* _What you will do_: Convert the part of the material that opens with the line containing "Screen dimensions: 488x682" and closes with the line containing "pyautogui.click(x=141, y=504)" into a two-column CSV with the headers instruction and response. Give one row for each request, put each field in quotes, turn line breaks into spaces, and leave out the pictures.

* _Given entries_:
-- -- --

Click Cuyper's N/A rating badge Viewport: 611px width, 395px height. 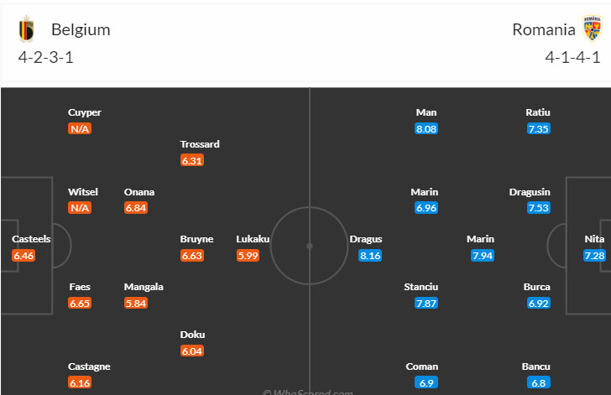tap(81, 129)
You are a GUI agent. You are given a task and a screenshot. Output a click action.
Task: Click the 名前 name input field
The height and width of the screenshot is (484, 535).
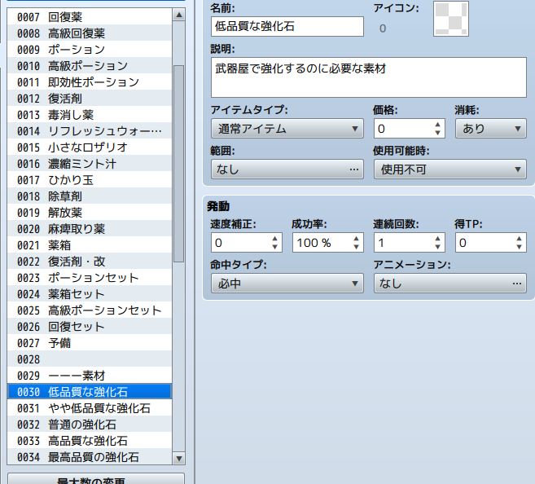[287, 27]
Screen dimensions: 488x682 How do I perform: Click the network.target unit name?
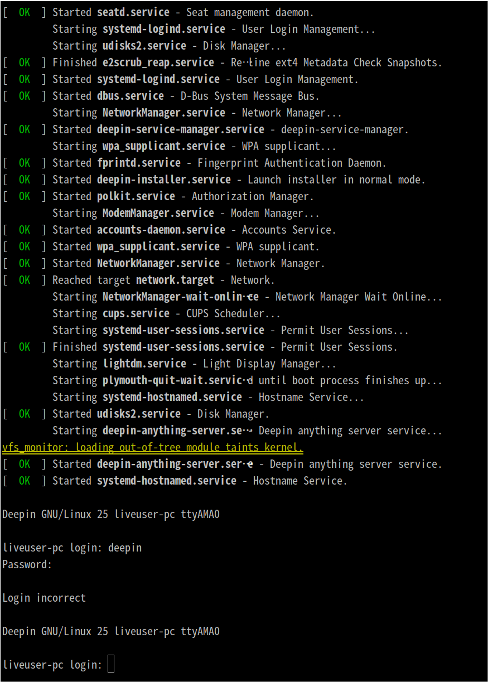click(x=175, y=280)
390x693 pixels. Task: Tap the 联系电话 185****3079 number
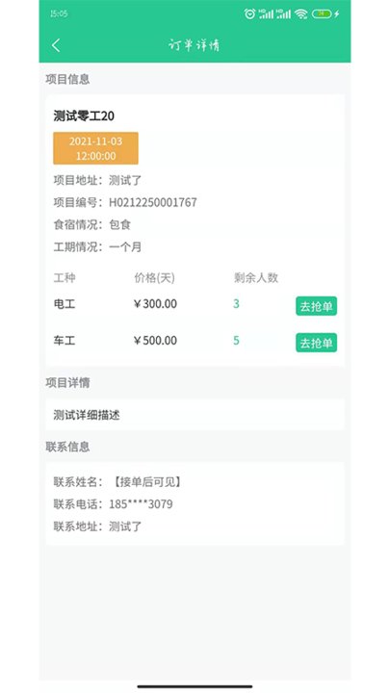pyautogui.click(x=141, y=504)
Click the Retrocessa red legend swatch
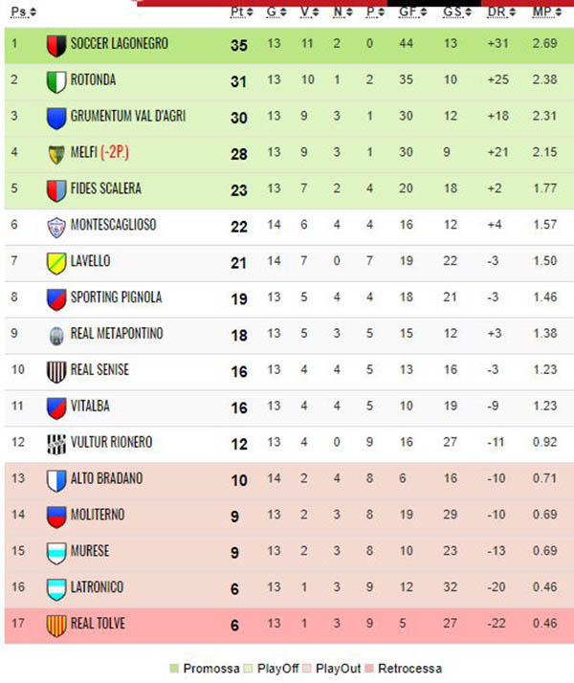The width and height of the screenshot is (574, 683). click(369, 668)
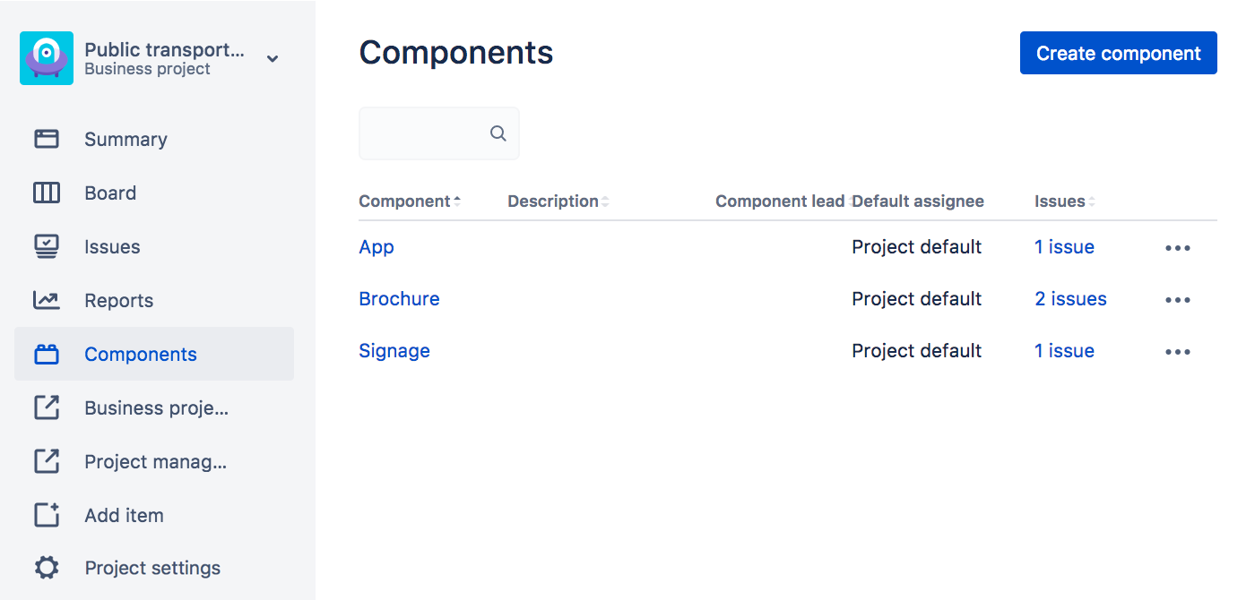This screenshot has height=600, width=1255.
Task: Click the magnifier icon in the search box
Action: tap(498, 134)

-- -- --

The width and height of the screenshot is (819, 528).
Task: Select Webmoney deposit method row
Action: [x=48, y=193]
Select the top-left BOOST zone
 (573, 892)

-- -- --

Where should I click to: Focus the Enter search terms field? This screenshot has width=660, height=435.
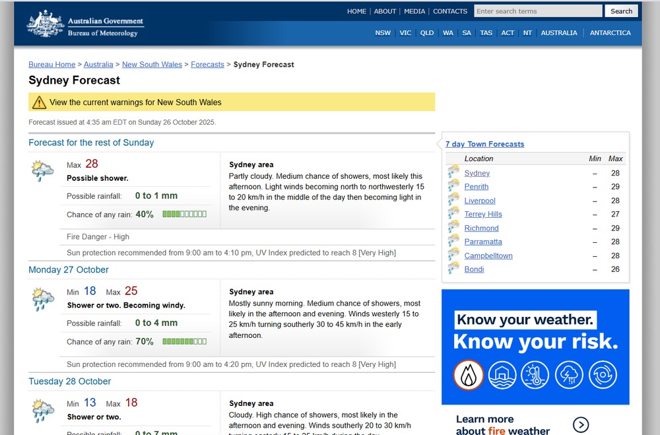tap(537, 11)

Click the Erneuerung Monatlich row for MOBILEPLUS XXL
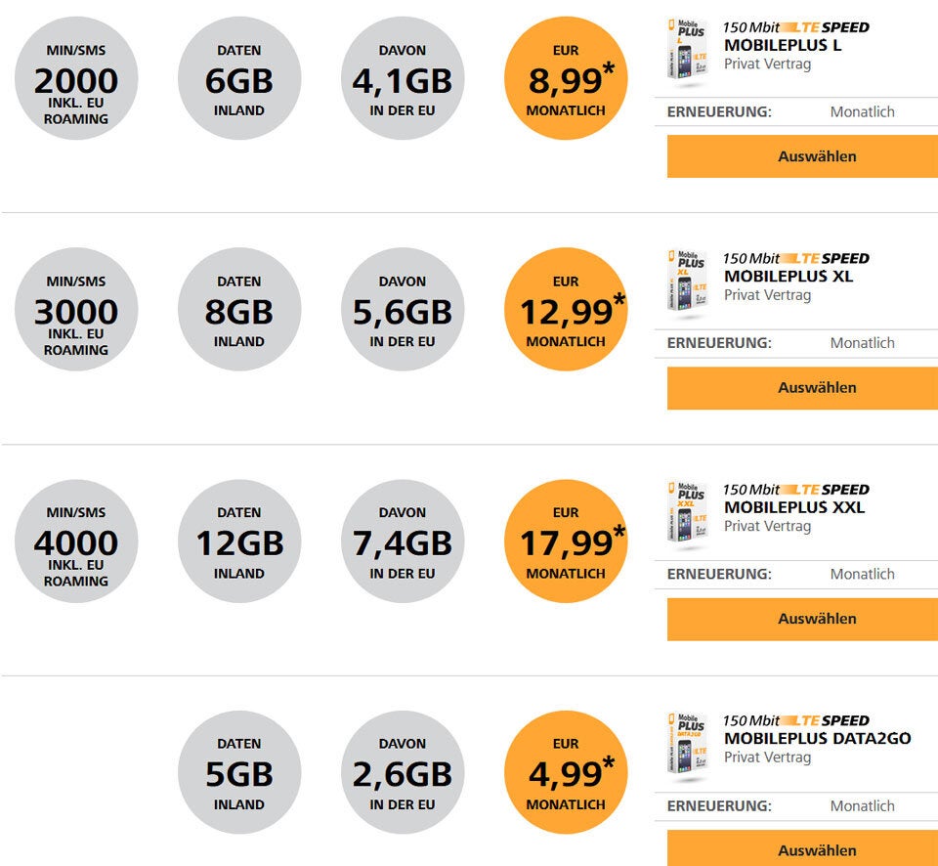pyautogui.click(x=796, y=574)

-- -- --

* _Answer to this exercise_:
instruction,response
"Screen dimensions: 488x682 How do I perform: Click the network.target unit name?","click(x=175, y=280)"
"390x693 pixels. Task: Tap the 联系电话 185****3079 number","pyautogui.click(x=141, y=504)"